> [What you will do]
Find the word "Privacy" in the data. Return every line where it appears.

======== Entries supplied

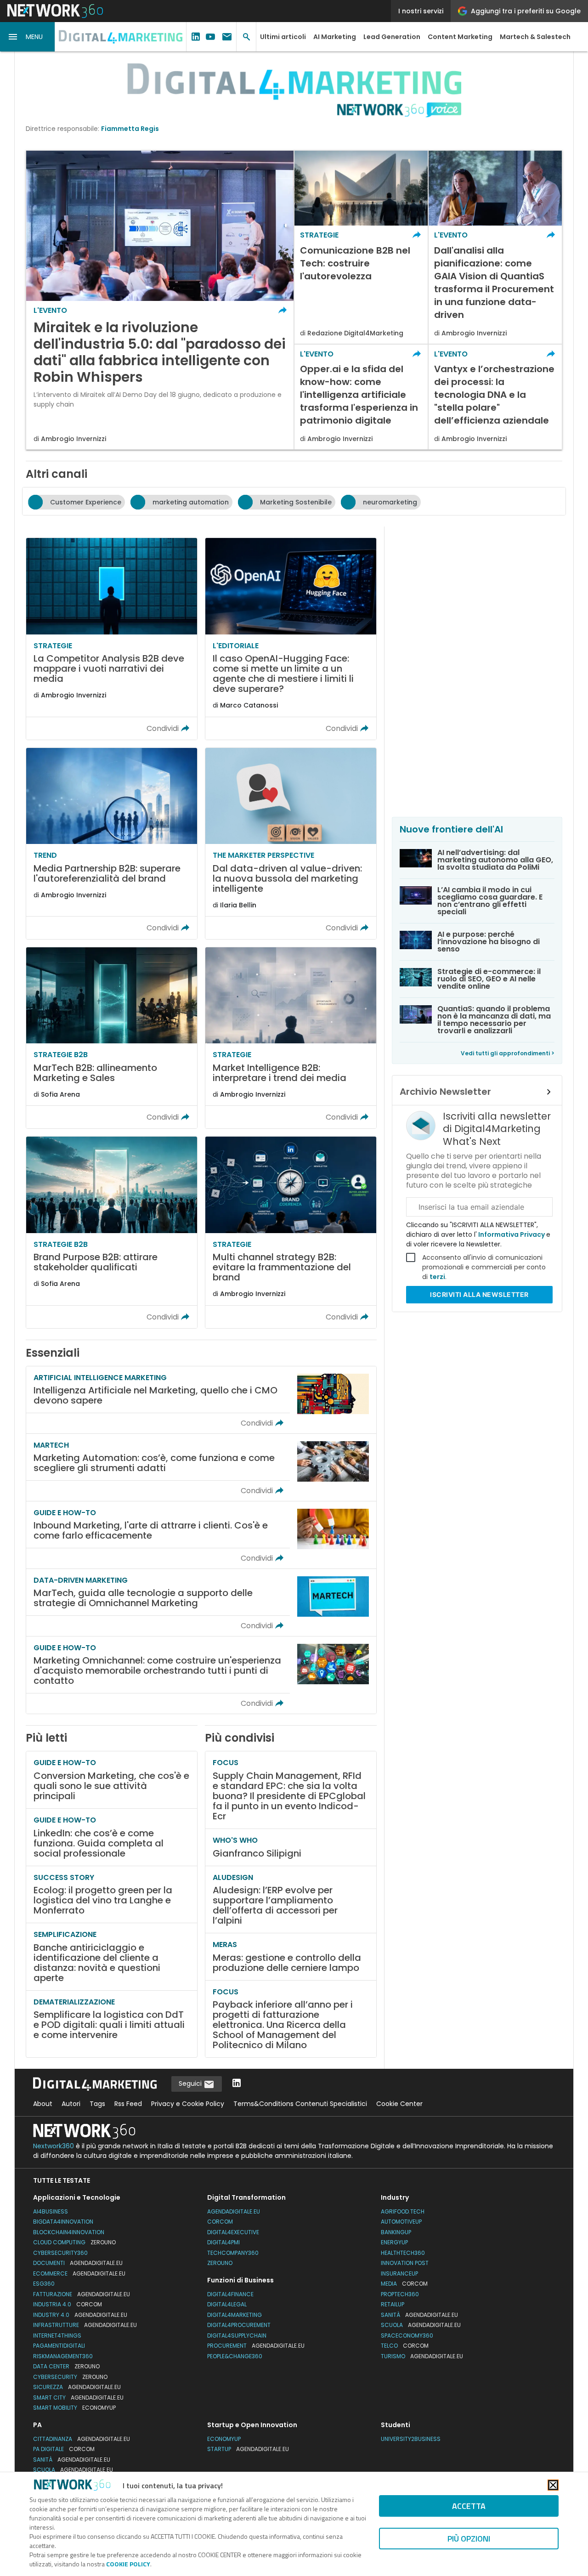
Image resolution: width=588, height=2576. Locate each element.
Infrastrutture (85, 2325)
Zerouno (219, 2263)
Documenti (78, 2263)
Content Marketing (460, 36)
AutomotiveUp (401, 2221)
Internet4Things (57, 2335)
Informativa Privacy (511, 1234)
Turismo (422, 2356)
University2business (411, 2439)
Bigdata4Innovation (63, 2221)
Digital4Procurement (239, 2325)
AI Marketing (334, 36)
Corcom (220, 2221)
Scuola (421, 2325)
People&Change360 (234, 2356)
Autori (71, 2103)
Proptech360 (400, 2294)
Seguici (191, 2083)
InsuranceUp (399, 2273)
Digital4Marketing (234, 2315)
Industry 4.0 (80, 2315)
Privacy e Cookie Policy (187, 2103)
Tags (97, 2103)
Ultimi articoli (283, 36)
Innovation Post (405, 2263)
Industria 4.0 (67, 2304)
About (42, 2103)
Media (404, 2283)
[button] (27, 36)
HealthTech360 (403, 2253)
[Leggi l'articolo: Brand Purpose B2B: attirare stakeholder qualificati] (111, 1232)
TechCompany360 (233, 2253)
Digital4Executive (233, 2232)
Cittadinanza (81, 2439)
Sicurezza (77, 2387)
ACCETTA (469, 2506)
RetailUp (392, 2304)
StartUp (248, 2449)
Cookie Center (399, 2103)
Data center (66, 2366)
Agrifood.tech (402, 2211)
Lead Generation (391, 36)
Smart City (78, 2397)
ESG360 (44, 2283)
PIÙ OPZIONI (468, 2538)
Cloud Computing (74, 2242)
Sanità (419, 2315)
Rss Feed (128, 2103)
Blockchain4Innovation (68, 2232)
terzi (437, 1276)
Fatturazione (81, 2294)
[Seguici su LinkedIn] (236, 2084)
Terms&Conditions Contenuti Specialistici (300, 2103)
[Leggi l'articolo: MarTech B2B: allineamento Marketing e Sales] (111, 1037)
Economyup (224, 2439)
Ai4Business (50, 2211)
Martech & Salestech (535, 36)
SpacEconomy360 (407, 2335)
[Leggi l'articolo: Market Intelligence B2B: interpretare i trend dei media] (290, 1037)
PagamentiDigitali (59, 2346)
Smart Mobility (74, 2408)
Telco (405, 2346)
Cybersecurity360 (60, 2253)
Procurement (256, 2346)
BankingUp (396, 2232)
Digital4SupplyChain (236, 2335)
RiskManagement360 (63, 2356)
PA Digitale (64, 2449)
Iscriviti (479, 1294)
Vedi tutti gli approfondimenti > (507, 1053)
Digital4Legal (227, 2304)
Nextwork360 (53, 2146)
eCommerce (79, 2273)
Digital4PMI (223, 2242)
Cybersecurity (70, 2377)
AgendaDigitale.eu (233, 2211)
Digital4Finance (230, 2294)
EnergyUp (394, 2242)
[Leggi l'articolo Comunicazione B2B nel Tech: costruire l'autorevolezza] (361, 247)
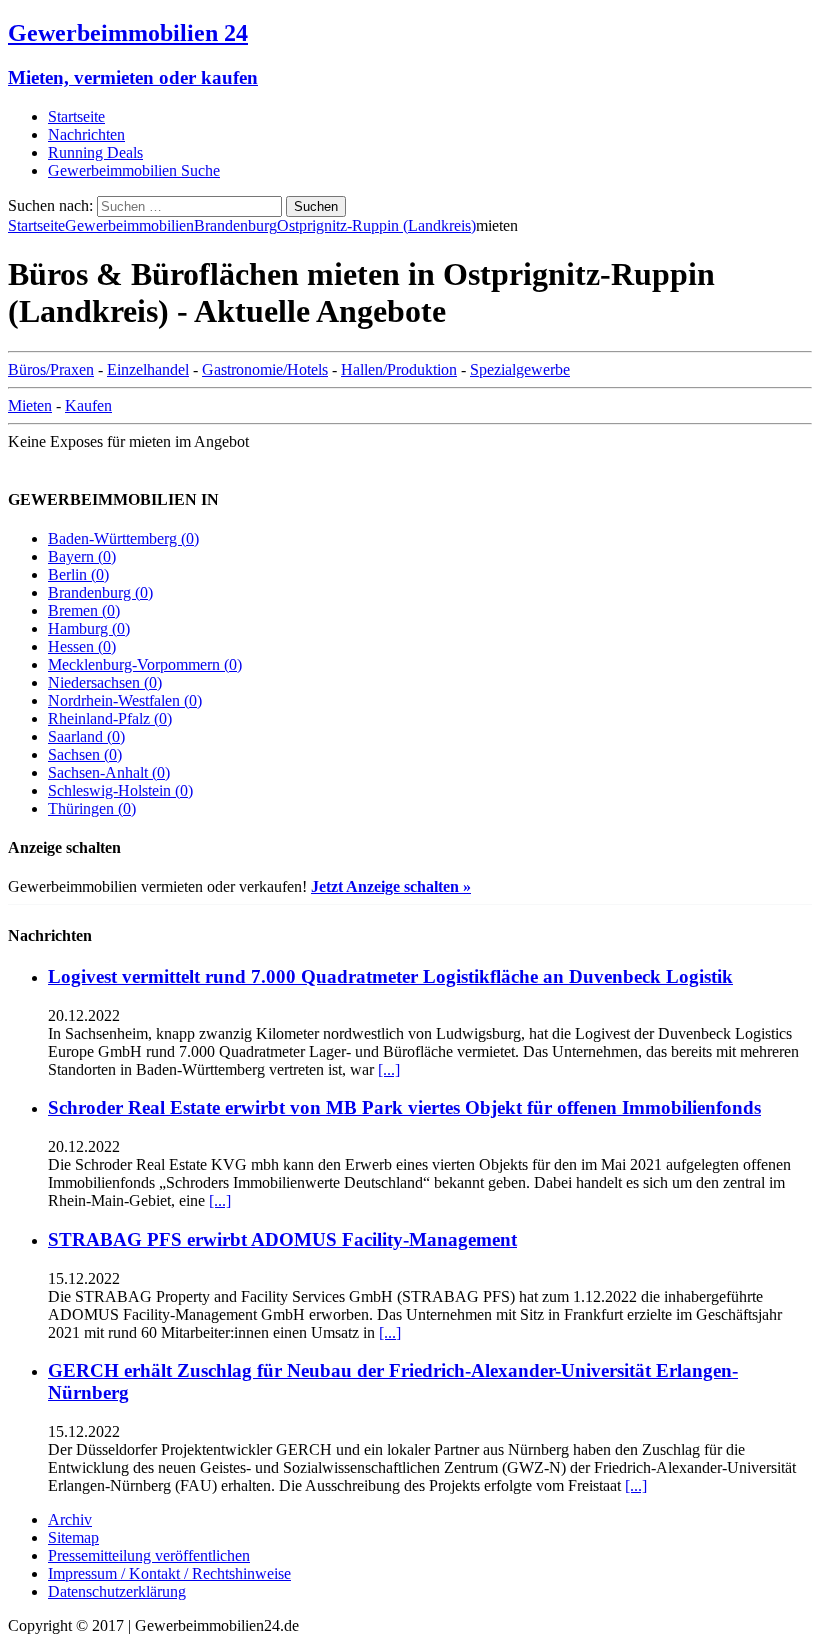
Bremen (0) (84, 610)
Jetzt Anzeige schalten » (391, 886)
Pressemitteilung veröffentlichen (149, 1555)
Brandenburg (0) (100, 592)
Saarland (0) (86, 736)
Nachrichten (86, 134)
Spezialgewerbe (520, 369)
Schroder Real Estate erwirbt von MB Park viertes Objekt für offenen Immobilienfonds (404, 1107)
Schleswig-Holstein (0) (120, 790)
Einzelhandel (148, 369)
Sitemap (73, 1537)
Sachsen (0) (85, 754)
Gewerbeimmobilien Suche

================

> [Written response]
Informativa Privacy (511, 1234)
Privacy e Cookie Policy (187, 2103)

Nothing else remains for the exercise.